» **SOURCE EXTRACT**
Trying to be a Savior Can Do More Harm Than Good

We all know 2020 was a hot mess. The pandemic started, political tension, and racial tension with hundreds of protests denouncing police brutality. It was a year that, undoubtedly, stressed a lot of people out. In this particular post, I’m going to talk about an article I read about a UCLA professor being suspended for not giving black students an easier final exam in June 2020. This article displayed the savior complex, society’s newfound understanding of how stressed black people are when it comes to societal issues, and the audacity people had with this newfound information.

A former professor is currently suing UCLA for wrongful termination from his job due to an incident in June 2020. The incident stems from a non-black student emailing the professor asking him to give leniency to the black students during the final exam in the wake of George Floyd’s death and civil unrest.

A snippet of the email,

“We are writing to express our tremendous concern about the impact that this final exam and project will have on the mental and physical health of our Black classmates,” the student wrote, according to Klein. The student, whose name was not released, then requested a “no harm” final exam, meaning that it would only count if it helped a student’s grade.

Newsweek Article

Please note, this email went to one professor and was not a school-wide email. First of all, who is “we” and the audacity to ask a professor to change his grading to accommodate black students.

The professor replied via email,

Are there any students that may be of mixed parentage, such as half black half-Asian? What do you suggest I do with respect to them? A full concession or just half? Also, do you have any idea if any students are from Minneapolis? I assume that they are probably especially devastated as well. I am thinking that a white student from there might possibly be even more devastated by this, especially because some might think that they’re racist even if they are not.

» **ENTRIES SUPPLIED**
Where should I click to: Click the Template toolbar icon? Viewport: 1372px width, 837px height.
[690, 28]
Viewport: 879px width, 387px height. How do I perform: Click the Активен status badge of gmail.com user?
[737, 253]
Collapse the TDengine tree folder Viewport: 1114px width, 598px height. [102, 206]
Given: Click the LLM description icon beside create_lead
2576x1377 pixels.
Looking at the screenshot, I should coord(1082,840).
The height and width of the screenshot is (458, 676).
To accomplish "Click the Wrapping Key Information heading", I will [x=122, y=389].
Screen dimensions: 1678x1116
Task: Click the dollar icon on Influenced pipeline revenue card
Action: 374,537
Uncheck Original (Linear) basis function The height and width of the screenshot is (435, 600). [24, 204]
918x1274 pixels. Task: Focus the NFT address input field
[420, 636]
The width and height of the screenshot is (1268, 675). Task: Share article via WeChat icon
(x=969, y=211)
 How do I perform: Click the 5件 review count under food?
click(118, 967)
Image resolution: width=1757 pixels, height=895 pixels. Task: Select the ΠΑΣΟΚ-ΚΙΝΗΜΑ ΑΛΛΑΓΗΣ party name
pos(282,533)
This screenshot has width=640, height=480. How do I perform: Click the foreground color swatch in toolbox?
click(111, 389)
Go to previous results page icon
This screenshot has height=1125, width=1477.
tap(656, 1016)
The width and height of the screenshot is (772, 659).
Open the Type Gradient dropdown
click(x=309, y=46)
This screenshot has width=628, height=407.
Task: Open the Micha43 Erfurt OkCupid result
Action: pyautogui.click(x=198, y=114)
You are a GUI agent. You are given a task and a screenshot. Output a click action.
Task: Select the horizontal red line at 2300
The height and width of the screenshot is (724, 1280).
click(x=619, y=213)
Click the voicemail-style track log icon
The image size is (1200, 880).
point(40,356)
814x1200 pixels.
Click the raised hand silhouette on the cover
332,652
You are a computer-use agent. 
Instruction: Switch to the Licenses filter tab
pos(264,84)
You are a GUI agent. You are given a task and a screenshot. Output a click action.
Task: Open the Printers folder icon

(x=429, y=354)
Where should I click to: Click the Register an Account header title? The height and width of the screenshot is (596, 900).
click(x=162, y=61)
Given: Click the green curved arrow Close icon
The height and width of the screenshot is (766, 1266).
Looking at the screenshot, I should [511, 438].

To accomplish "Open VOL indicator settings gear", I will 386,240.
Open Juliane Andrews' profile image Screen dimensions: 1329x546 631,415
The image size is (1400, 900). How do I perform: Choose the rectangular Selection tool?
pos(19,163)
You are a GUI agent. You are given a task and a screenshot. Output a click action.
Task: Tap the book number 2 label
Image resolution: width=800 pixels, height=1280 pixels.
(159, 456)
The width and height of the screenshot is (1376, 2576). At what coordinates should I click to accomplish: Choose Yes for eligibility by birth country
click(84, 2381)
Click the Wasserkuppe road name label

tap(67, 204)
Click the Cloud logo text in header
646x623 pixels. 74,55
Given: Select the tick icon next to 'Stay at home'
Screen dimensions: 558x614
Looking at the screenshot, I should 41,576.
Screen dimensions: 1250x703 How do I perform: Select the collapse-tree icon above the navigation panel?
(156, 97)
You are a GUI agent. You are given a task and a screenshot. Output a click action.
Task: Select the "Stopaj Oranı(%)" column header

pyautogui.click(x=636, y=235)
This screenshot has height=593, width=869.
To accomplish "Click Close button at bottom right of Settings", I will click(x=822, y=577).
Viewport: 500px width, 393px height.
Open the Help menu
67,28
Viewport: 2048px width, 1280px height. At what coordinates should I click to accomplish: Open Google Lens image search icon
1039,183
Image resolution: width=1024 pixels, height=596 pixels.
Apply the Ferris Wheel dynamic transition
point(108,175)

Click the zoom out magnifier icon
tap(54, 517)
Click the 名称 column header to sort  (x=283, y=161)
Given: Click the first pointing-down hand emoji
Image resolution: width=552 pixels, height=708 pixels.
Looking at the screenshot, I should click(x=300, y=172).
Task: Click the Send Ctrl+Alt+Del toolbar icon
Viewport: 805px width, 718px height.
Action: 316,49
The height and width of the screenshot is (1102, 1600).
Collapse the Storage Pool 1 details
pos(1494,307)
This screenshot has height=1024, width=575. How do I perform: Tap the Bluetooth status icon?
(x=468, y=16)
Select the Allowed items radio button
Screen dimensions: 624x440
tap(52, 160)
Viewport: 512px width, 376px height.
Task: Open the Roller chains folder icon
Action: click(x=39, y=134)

» **THE PROBLEM**
In the post above about the UCLA professor, what kind of final exam did the student's email request?

» **ANSWER AREA**
A "no harm" final exam, one that would only count if it helped a student's grade.